AIJan 4

Structured Decomposition for LLM Reasoning: Cross-Domain Validation and Semantic Web Integration

arXiv:2601.01609v1
Originality Incremental advance
AI Analysis

This addresses the need for interpretable and consistent rule application in fields like law, science, and healthcare, though it is incremental as it combines existing methods.

The paper tackles the problem of applying rule-based reasoning to natural language inputs in domains requiring auditable decisions by integrating LLMs as ontology population engines with symbolic reasoners for deterministic guarantees, achieving statistically significant improvements over few-shot prompting across three domains.

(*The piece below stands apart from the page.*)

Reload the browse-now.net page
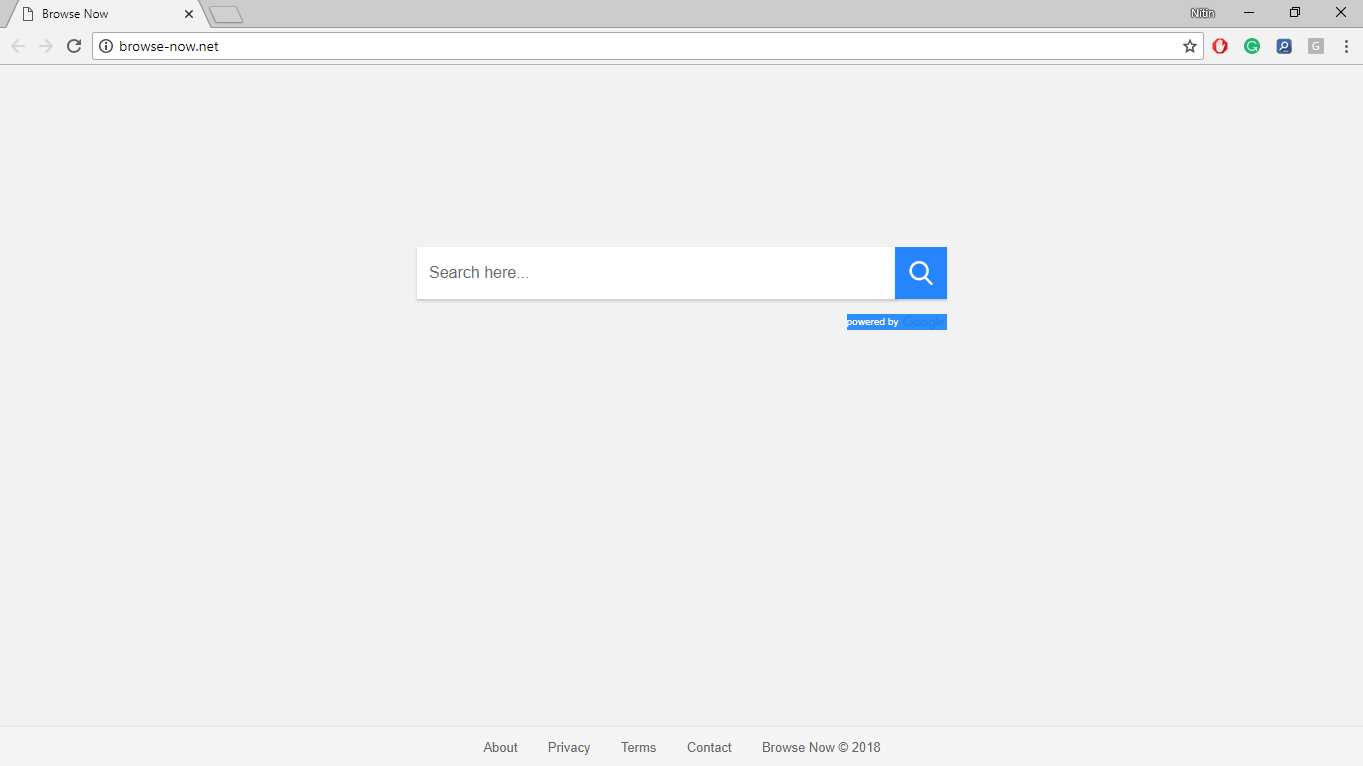1363x766 pixels. pos(73,45)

Rule-based reasoning over natural language input arises in domains where decisions must be auditable and justifiable: clinical protocols specify eligibility criteria in prose, evidence rules define admissibility through textual conditions, and scientific standards dictate methodological requirements. Applying rules to such inputs demands both interpretive flexibility and formal guarantees. Large language models (LLMs) provide flexibility but cannot ensure consistent rule application; symbolic systems provide guarantees but require structured input. This paper presents an integration pattern that combines these strengths: LLMs serve as ontology population engines, translating unstructured text into ABox assertions according to expert-authored TBox specifications, while SWRL-based reasoners apply rules with deterministic guarantees. The framework decomposes reasoning into entity identification, assertion extraction, and symbolic verification, with task definitions grounded in OWL 2 ontologies. Experiments across three domains (legal hearsay determination, scientific method-task application, clinical trial eligibility) and eleven language models validate the approach. Structured decomposition achieves statistically significant improvements over few-shot prompting in aggregate, with gains observed across all three domains. An ablation study confirms that symbolic verification provides substantial benefit beyond structured prompting alone. The populated ABox integrates with standard semantic web tooling for inspection and querying, positioning the framework for richer inference patterns that simpler formalisms cannot express.